Continue the passage on automotive diagnostic fault codes, starting after its final sentence.

#### Selected excerpt:
--------------------------------

The diagnostic fault codes do not "reset" on their own, and you don't want them to. They are the only thing the mechanic has to go on when figuring out where to start the diagnosis. That is even more important when you have an intermittent problem. The codes tell him which circuit or system needs that further diagnosis, or the unacceptable operating condition.
"Too much oxygen getting into the tank" doesn't make sense. As the gas is used up, there had better be air going in to replace it, otherwise the tank would get pumped into a vacuum and would collapse. I have a feeling he said there was too much unburned oxygen in the exhaust gas, which is a "lean" operating condition. That would be determined by the fault code, but the cause of that condition still needs to be diagnosed.

--------------------------------

#### Data for review:
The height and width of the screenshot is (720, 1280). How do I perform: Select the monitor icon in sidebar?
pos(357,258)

--------------------------------

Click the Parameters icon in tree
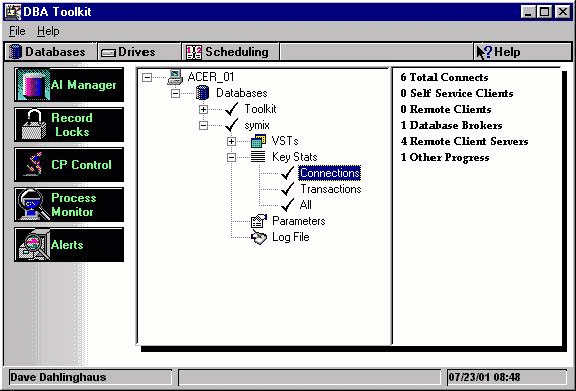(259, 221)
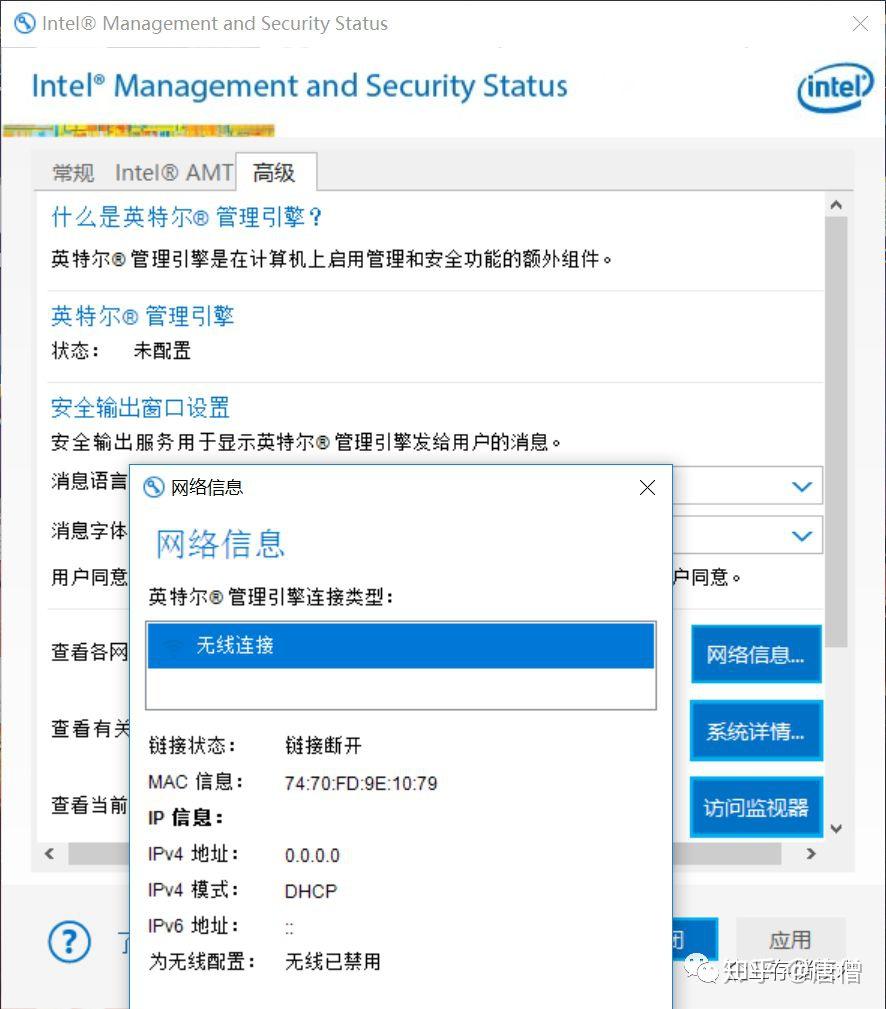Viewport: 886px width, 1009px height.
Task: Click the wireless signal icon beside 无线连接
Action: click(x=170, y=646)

--------------------------------

#### Response area:
Be aware there are multiple types of excessive emissions. The most common problems relate to improper burning of the fuel and air in the engine. The majority of those emissions are cleaned up by the catalytic converter(s), then what goes out the tail pipe is measured at the testing station. A totally different source of emissions is the "fuel vapor recovery system". Fuel in the tank expands on a hot day and gets pushed into the charcoal canister where it is stored. Later, the purge valve is opened to allow those vapors to be drawn out and burned in the engine. Since the '96 models, that vapor recovery system has been monitored to be sure there are no leaks. A leak in that system would allow gas to evaporate out of the gas tank, even while the car is parked. The problem is the parts in the system cause as many problems as they solve. Typical emissions testing stations aren't equipped to test for fuel vapor emissions. They only have the diagnostic fault codes to go by to tell them there is a problem. If the problem is intermittent, it may be not acting up during the testing, but the fault code in memory would be the reason the testing failed.